Patricia Higgins, PhD, MSN, BSN, Assistant Professor1, Amy Lipson, PhD, Project Director2, and Su-Er Guo, MSN, Graduate Research Assistant2. (1) School of Nursing, Case Western Reserve University, 10900 Euclid Avenue, Cleveland, OH 44106-4904, (2) Critical Care Nursing, Case Western Reserve University, 10900 Euclid Ave, Cleveland, OH 44106

Significance: Although severity of illness is the single most important predictor of survival in critically ill patients, there are many questions about the contribution of other factors to patient outcomes. The purpose of this paper is to describe calorie intake variations in chronically critically ill (CCI) patients and its relationship to nutritional and clinical outcomes.

Methods: A prospective, longitudinal design was used to abstract data from the patient records of 400 adult patients who required >72 hours of long-term ventilation (LTV). Weekly data were collected while the subjects were hospitalized, for a total of 756 feeding days. Nutritional data reported are body mass index (BMI), serum albumin, prealbumin, hemoglobin, dieticians’ recommendations, physicians’ orders, and patients’ actual 24-hour caloric intake. Patient outcome data are survival status and length of time on mechanical ventilation.

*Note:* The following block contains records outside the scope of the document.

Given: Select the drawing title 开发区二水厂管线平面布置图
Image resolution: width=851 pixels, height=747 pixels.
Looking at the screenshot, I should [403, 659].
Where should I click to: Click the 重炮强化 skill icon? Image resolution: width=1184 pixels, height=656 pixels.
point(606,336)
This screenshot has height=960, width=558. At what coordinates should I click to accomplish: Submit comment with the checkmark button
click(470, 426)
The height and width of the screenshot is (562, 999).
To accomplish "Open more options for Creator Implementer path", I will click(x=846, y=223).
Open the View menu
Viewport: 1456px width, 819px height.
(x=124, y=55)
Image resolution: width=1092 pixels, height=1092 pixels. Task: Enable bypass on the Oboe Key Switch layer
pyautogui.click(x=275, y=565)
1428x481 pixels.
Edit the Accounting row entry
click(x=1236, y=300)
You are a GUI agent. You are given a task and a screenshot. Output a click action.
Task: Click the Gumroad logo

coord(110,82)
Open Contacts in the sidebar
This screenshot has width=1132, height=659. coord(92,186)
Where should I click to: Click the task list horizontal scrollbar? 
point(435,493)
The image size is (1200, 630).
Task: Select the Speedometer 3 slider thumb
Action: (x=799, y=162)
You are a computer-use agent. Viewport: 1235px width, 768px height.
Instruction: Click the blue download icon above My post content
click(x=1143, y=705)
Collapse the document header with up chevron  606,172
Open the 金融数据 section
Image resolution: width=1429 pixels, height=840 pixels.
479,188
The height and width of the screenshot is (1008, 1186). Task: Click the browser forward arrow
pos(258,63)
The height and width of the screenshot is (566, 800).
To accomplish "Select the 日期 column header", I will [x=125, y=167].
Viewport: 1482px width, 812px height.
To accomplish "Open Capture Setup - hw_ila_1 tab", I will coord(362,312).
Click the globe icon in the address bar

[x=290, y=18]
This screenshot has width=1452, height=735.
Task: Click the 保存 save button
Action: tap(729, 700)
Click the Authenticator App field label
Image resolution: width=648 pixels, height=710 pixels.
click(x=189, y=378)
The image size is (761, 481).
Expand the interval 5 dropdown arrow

Results: Inconsistencies among dieticians’ recommendations, physicians’ orders and nurses’ implementation resulted in wide variations in subjects’ calculated nutritional adequacy. Subjects received an average of 83% of the Kilocalories (Kcals) ordered by their physicians (SD=27%, range=0-200%) and 68% of the dieticians’ recommended Kcals (SD=33%, range=0-219%). For subjects who died (N=155), there were no statistically significant relationships between nutrition variables and length of mechanical ventilation. For survivors, BMI and three laboratory values (admission serum albumin and mean albumin and hemoglobin during hospitalization) explained 12% of variation in time on mechanical ventilation.

Conclusions: Multiple factors influence supplemental feeding practices in CCI patients. These practices result in both under and over-prescribing and under and over-feeding. Nurses need better information about organizational factors that affect nutrition management as well as the impact of nutritional adequacy on outcomes related to mechanical ventilation and discharge disposition. This study is supported by NINR05005.

Session #1077 - Acute Care Research: Impacting Patient Care Outcomes

The 29th Annual MNRS Research Conference (April 1-4, 2005)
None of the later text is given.